Fit wye ca' ye nae jist lat me be? Ae fashit mannie's nae ae bonnie sicht

Why can't you just leave me alone? An annoyed man's not a pretty sight.


Ah'm nae spikkin sic jist tae mak ye raist, ts'e wye ah soond, ah dinna lee

I'm not speaking this way just to annoy you, it is the way I sound, I tell no lie


Ah'll nae parrie wi ae daftie, hae im tak iz fur ae neep, ah'd liefer claiver wi ae haet butterie!
I'll not speak with this uncomprehending idiot who thinks I'm a fool ("Neep" means turnip, but also means a person of comparable intelligence to a turnip), I'd rather speak to a hot Aberdeen roll.

The buttery is a typical staple of those who do not value their coronary arteries. Or believe that they even have them till they get blocked.

The recipe involves 500g of flour and 450g of butter. Oh yes, and a lot of salt. The dough is essentially the same as that for a croissant but with a lot more salt and hammered into a flattish circle then baked.


Wasn't he Canadian?

When I think of you Don .. I think of the Donster ..>> http://vimeo.com/14118693

ever fondly

your friend ...Boaz :)

http://en.wikipedia.org/wiki/No_true_Scotsman

I wouldn't understand a word without your help.

Oh my god... sounds like Jason Statham played backwards. :)
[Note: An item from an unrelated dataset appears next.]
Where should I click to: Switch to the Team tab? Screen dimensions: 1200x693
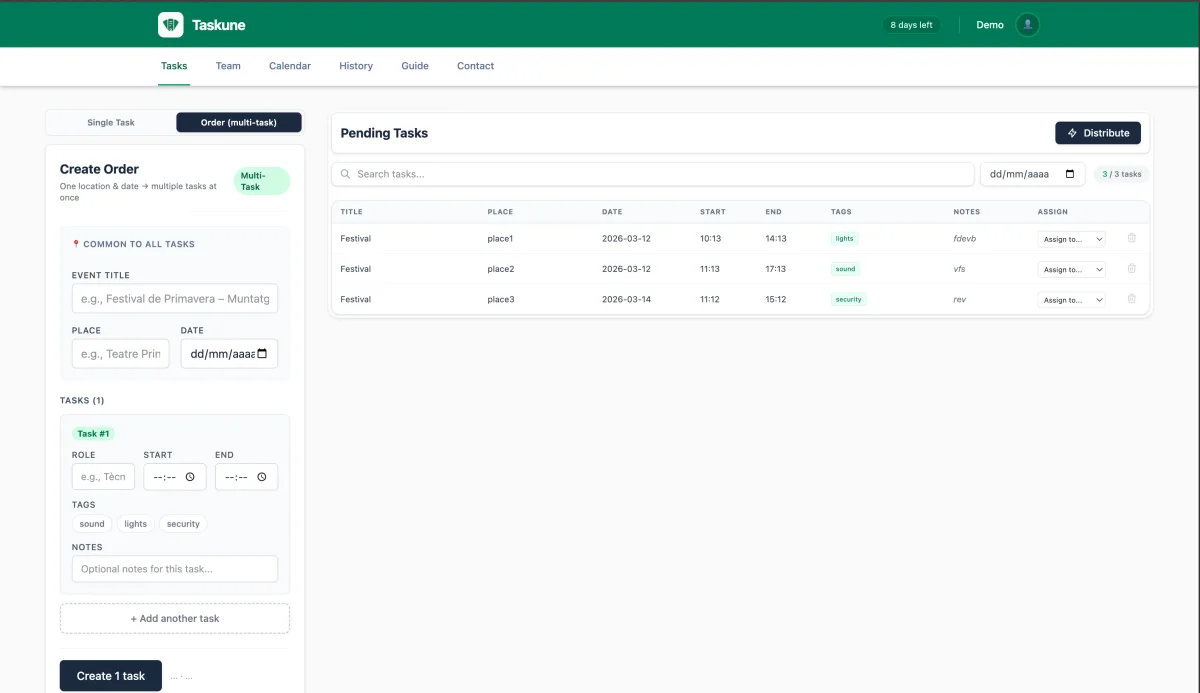(228, 65)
I have to visit Scotland one day. Two weeks at least.

A Scotsman in a bar in Cuba

A Scotsman is sitting in a bar in Cuba and is minding his business when

a man with a large black beard walks in. The man goes to the bar and

orders a shot of whisky. The bartender serves him, the man drinks the

whisky then starts walking out the door. The bartender says, "Hey aren't

you going to pay for that?" The man says, "Excuse me, Castro's Army."

The bartender says, "Alright then" and the man leaves.



A few minutes later another man with a large black beard walks in. The

man goes to the bar and orders a shot of whisky. The bartender serves

him, the man drinks the whisky then starts walking out the door. The

bartender says, "Hey aren't you going to pay for that?" The man says,

"Excuse me, Castro's Army." The bartender says "Alright then" and the

man leaves.



The Scotsman gets an idea and walks up to the bar and orders a shot of

whisky. He drinks the whisky then starts walking out the door. The

bartender says, "Hey aren't you going to pay for that?" The Scotsman

says, "Excuse me, Castro's Army." The bartender says, "Hey where is your

big black beard?" The Scotsman thinks quickly. He lifts his Kilt and

says, "Secret Service!"

Good one Budgeteer.

And I thought the character “Fat Bastard” from Austin Powers was overplayed.

Finally! took me an hour to dig the thered out. I had an urge to hear this fella again. Amazing. I hardly understand a few words here and there but it's very entertaining. Must be nice fella to down a few pints with!

My other half is Scottish, that video reminds me of her on a rant...I'm stood there not understanding a word.